Des hommes plus nombreux à adhérer aux tests
Concernant le bilan, Mon test IST est un dispositif encore jeune. Entre septembre 2024 et juin 2025, 840 000 personnes en ont bénéficié. Et les chiffres issus du système national des données de santé (SNDS) montrent une tendance à la hausse des dépistages entre septembre 2024 (arrivée du dispositif) et janvier 2025. Santé publique France évoquait alors « des données très préliminaires, qui nécessitent d’être confirmées mais qui montrent déjà une appropriation du dispositif ». La Cnam, contactée par Transversal, estime une hausse des dépistages sans ordonnance de 7,3 % par mois, selon les données de septembre 2024 à mai 2025, et une baisse de 0,6 % pour les dépistages avec ordonnance. Sur cette même période, 33,6 % des bénéficiaires avaient moins de 26 ans et 41 % d’entre eux ont réalisé un dépistage incluant les cinq IST.

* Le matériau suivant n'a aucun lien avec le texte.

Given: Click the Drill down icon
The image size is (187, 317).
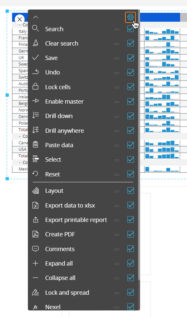Looking at the screenshot, I should click(x=35, y=115).
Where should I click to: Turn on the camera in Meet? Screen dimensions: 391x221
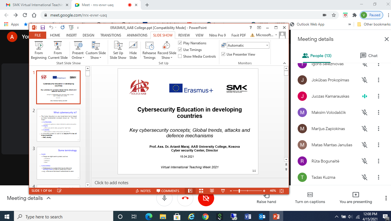coord(206,198)
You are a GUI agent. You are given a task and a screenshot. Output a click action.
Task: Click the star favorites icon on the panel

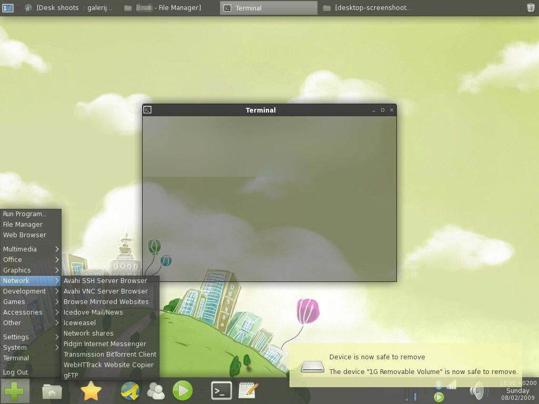[x=92, y=390]
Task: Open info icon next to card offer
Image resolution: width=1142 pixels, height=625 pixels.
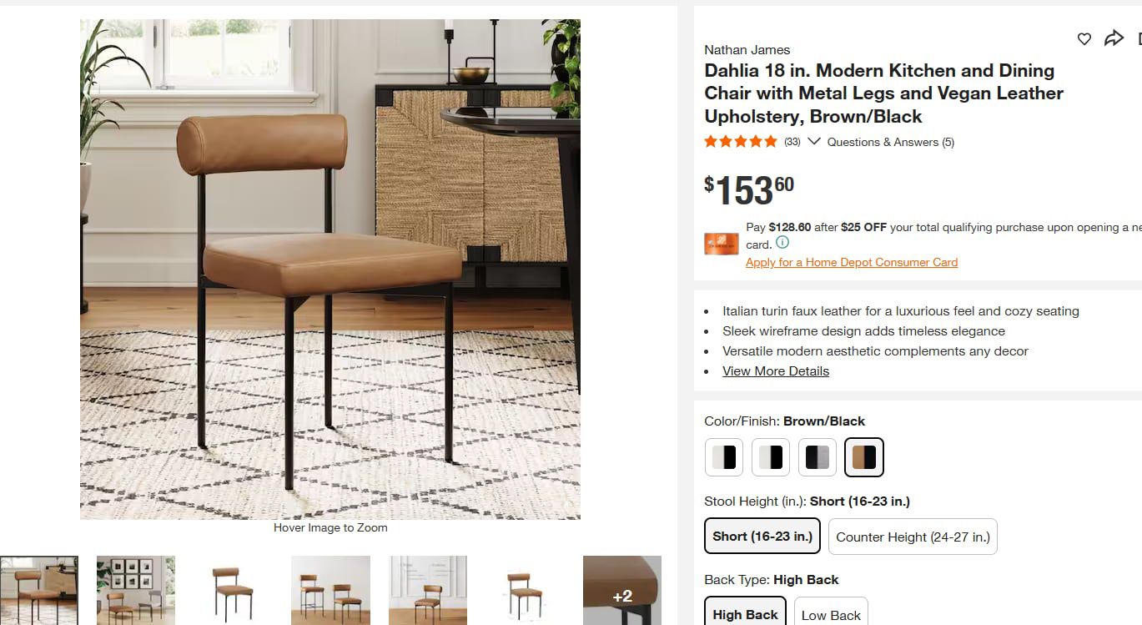Action: tap(782, 243)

Selon les données fournies à Transversal par le réseau de laboratoire Cerballiance, entre septembre 2024 et avril 2025, 29,9 % des patients ayant réalisé un dépistage des IST l’ont fait sans ordonnance, 38,5 % d’entre eux étaient âgés de 20 à 29 ans. Autre remontée de terrain, les hommes ont été plus nombreux à utiliser ce dispositif que les femmes. Le réseau a en effet observé une différence de près de 10 points entre les deux sexes (36 % vs 26 % de dépistages des IST sans ordonnance). Un résultat en demi-teinte alors que les complications, notamment les infections à chlamydia et gonocoque, peuvent laisser de lourdes séquelles chez les jeunes femmes.

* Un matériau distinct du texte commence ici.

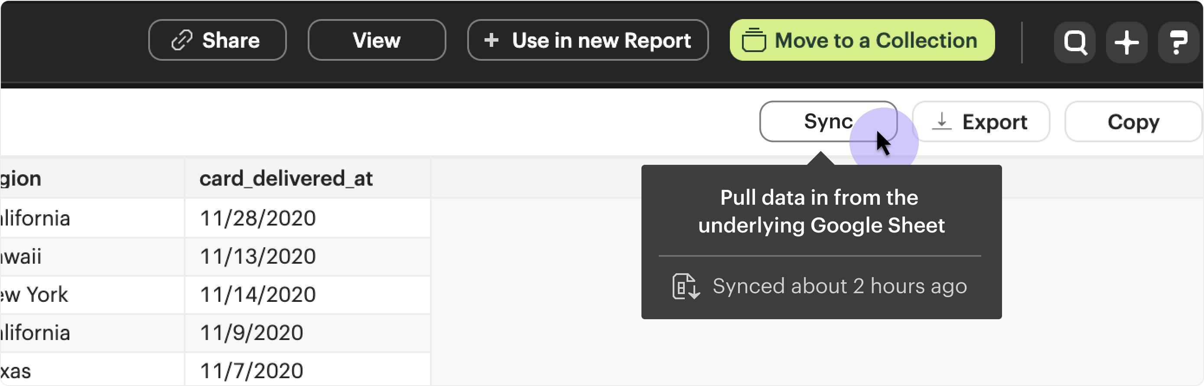Click the plus icon in the top bar
The image size is (1204, 386).
1126,42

Un bilan affiné devrait être disponible dans les prochains mois. D’ores et déjà, le Dr Patrick Blanco estime que « quand on aura les premiers chiffres, il faudra peut-être recadrer les indications ou la fréquence des dépistages chez les personnes plus âgées et cibler encore davantage les personnes à risque ». 🟥
[i] Centres gratuits d’information, de dépistage et de diagnostic des infections par le VIH, des autres IST et des hépatites virales.
[ii] Données des CeGIDD au 31 décembre 2023, Santé publique France.
[iii] Après une augmentation entre 2003 et 2006, le nombre annuel de cas d’hépatite B aiguë déclarés a diminué drastiquement, bien que de manière irrégulière jusqu’en 2022. Cette diminution doit être interprétée avec prudence dans la mesure où il est difficile de faire la part entre une vraie baisse du nombre de diagnostics d’hépatite B aiguë et une sous-déclaration majeure, estimée dans une fourchette comprise entre 85 % et 91 % en 2010, à 77 % en 2013 et 73 % en 2016 (enquêtes LaboHEP). Entre 2022 et 2024, une augmentation du nombre de cas est observée (+82 %). Celle-ci est plus importante chez les hommes (+97 %) que chez les femmes (+38 %). Cette tendance à l’augmentation s’explique par un plus grand nombre de DO [déclaration obligatoire] reçues (+51 % entre 2022 et 2024), mais aussi une proportion plus élevée de DO comprenant les deux feuillets biologiste et clinicien (requis pour la validation des cas). Cette augmentation est également observée au niveau européen.